We are left with columns 1 and 4 as the result.

Hopefully this helps,
TL

Neha_Kakkar · January 18, 2025, 6:17am

Hi @JaeHwanChoi, the Correlation Filter checks columns one by one. If a column is removed due to the threshold, the filter skips all checks with that column. That’s why only columns 1 and 4 are left.

JaeHwanChoi · January 20, 2025, 12:56pm

Thank you for your answer.

Row0. Compare columns 1 and 2; 0.756 > 0.7 == True → remove col 2 as it is redundant You said,

If the first column is column2 and the second column is comparing column1, why is the second column, column1, not cleared and the first column, column2, is cleared?

This is the most curious reason. If column2 is the most important variable and is in the front, it should be cleared by comparing the correlation coefficients of the other variables based on that variable, but does this automatically clear one of the two columns based on the ascending order of the columns?

What is the priority of being cleared? A quick answer would be appreciated.

thor_landstrom · January 20, 2025, 5:33pm

Hello @JaeHwanChoi,

So i took a look at the source code for the node, it does not immediately stand out to me why such is the case, however if you go into the source code below:

github.com

knime/knime-base/blob/master/org.knime.base/src/org/knime/base/node/preproc/correlation/pmcc/PMCCPortObjectAndSpec.java

/*
 * ------------------------------------------------------------------------
 *  Copyright by KNIME AG, Zurich, Switzerland
 *  Website: http://www.knime.com; Email: contact@knime.com
 *
 *  This program is free software; you can redistribute it and/or modify
 *  it under the terms of the GNU General Public License, Version 3, as
 *  published by the Free Software Foundation.
 *
 *  This program is distributed in the hope that it will be useful, but
 *  WITHOUT ANY WARRANTY; without even the implied warranty of
 *  MERCHANTABILITY or FITNESS FOR A PARTICULAR PURPOSE. See the
 *  GNU General Public License for more details.
 *
 *  You should have received a copy of the GNU General Public License
 *  along with this program; if not, see <http://www.gnu.org/licenses>.
 *
 *  Additional permission under GNU GPL version 3 section 7:
 *
 *  KNIME interoperates with ECLIPSE solely via ECLIPSE's plug-in APIs.

This file has been truncated. show original

I believe you want to look at line 206 and past. It iterates based on index so I am assuming column_1 is technically still tied to index of 1. To test this, I have a sample workflow below where I swap the numbers between column 1 and 2 to see if we actually keep columns 2 values:

So let’s look at the bottom part, I will explain what is going on. I have a set of values where I expect to have columns 1 and 3 as output. I try rearranging column 2 to the front but I still get the same output.

You can see column 1 and 3 output. But, if we go the top and swap the values, we do see columns 2 values being outputted now.

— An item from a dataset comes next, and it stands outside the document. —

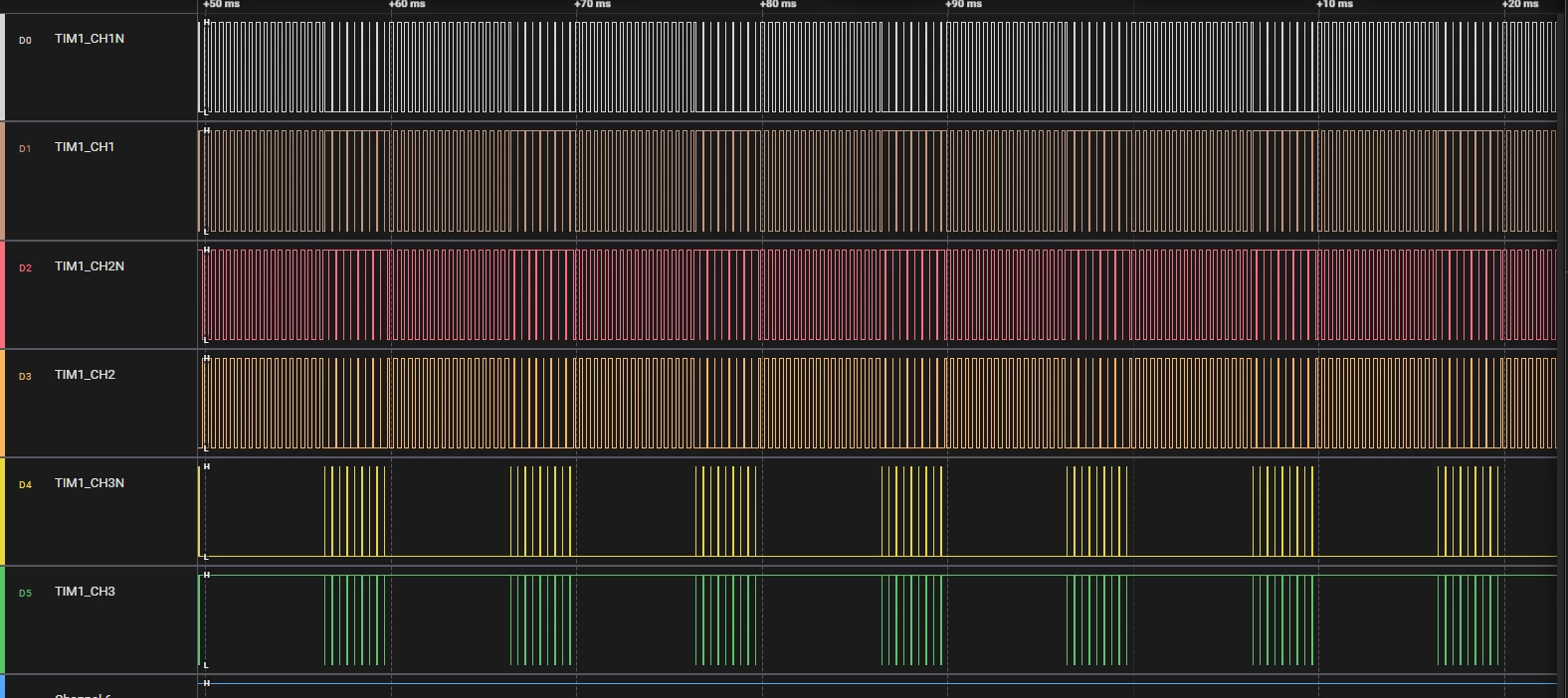Click the D3 channel index badge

I am certain it is based on original index of the column which is why you see column 1 being kept and not 2 despite rearranging them using a node.

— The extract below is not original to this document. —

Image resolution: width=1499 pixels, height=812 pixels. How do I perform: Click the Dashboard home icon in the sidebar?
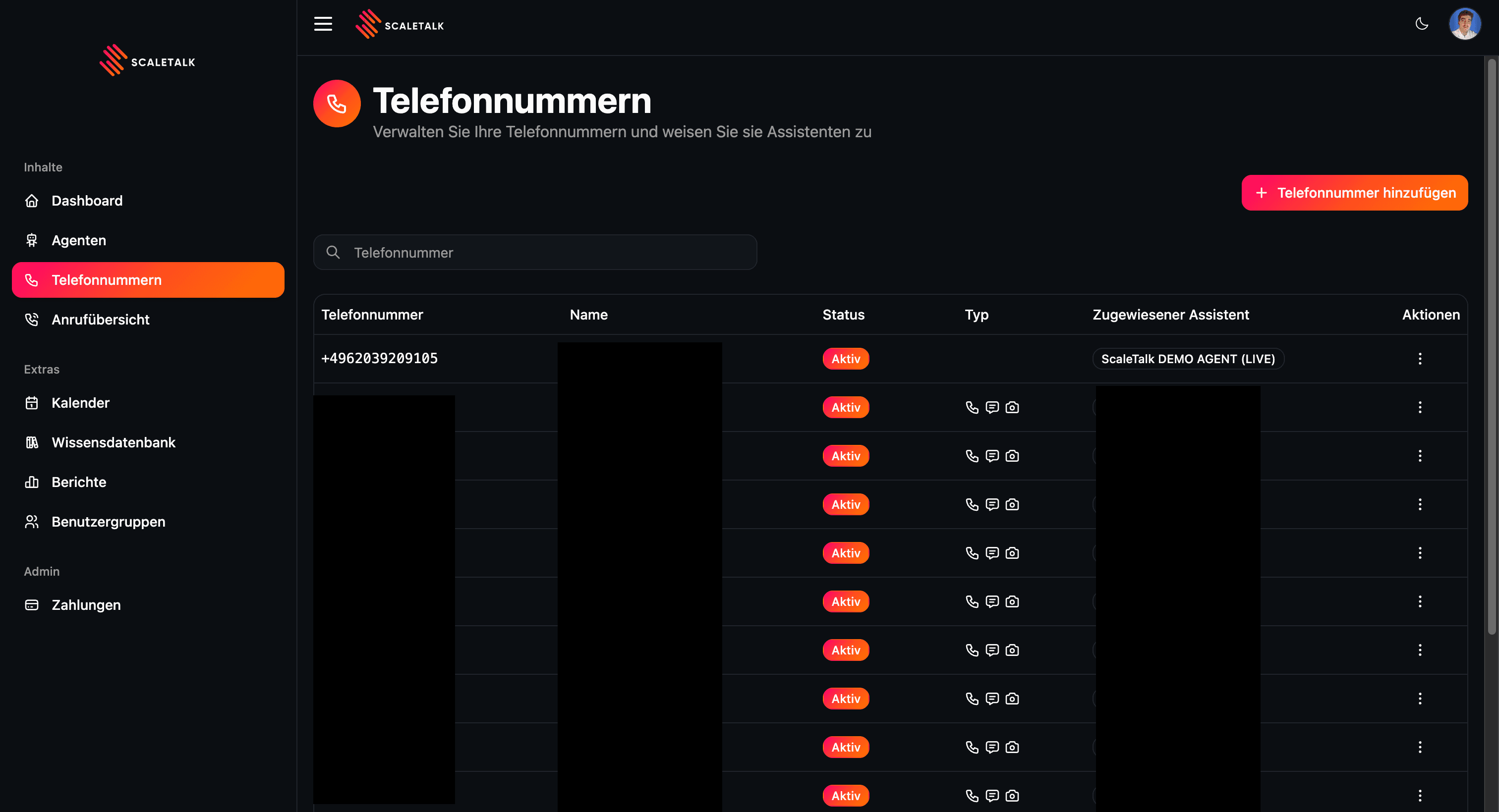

Let me know if this clears it up,
TL

JaeHwanChoi · January 21, 2025, 11:58am

Thanks for the answer.

So repositioning column1 and column2 with nodes doesn’t make sense because of the indexes of the original columns?

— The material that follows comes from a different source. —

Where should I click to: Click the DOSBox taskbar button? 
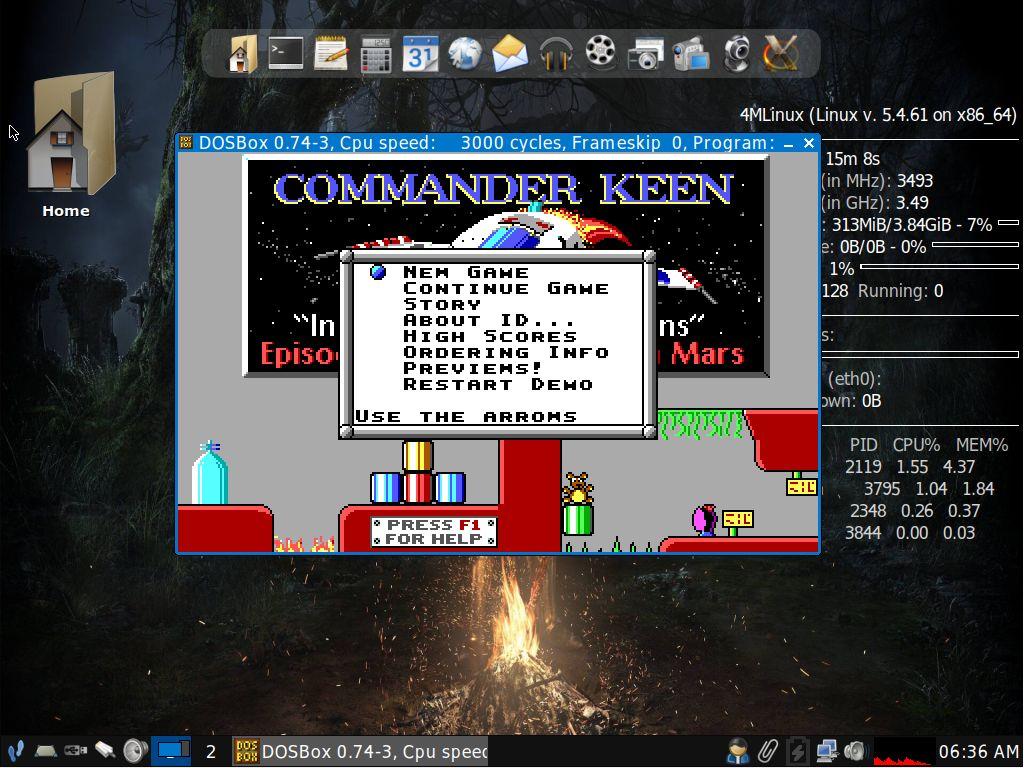tap(361, 751)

So I have to organize the data so that the column I want (the dependent variable) is at the front and then load it?

thor_landstrom · January 21, 2025, 3:45pm

Yes,

I tried the repositioning and it does not work in that respect. You would have to make a new table with the data you want to be retained to be at the front.

TL

JaeHwanChoi · January 22, 2025, 1:41am

Thanks for the answer.

If the column is coming in from the outside with a positioned column, the dependent variable is not at the first index.

In such a case, the data cannot be fetched by repositioning the column, but there is no other way except repositioning, right?

thor_landstrom · January 22, 2025, 6:39pm

@JaeHwanChoi,

You can use the Expression node as such to swap values. However, you need to store the column you are replacing in a temporary column then remove it after you are done:

Store column1 in a temp column → replace column1 with columnX → replace columnX with temp column → remove temp column (column filter)

TL

system · January 29, 2025, 6:40pm

This topic was automatically closed 7 days after the last reply. New replies are no longer allowed.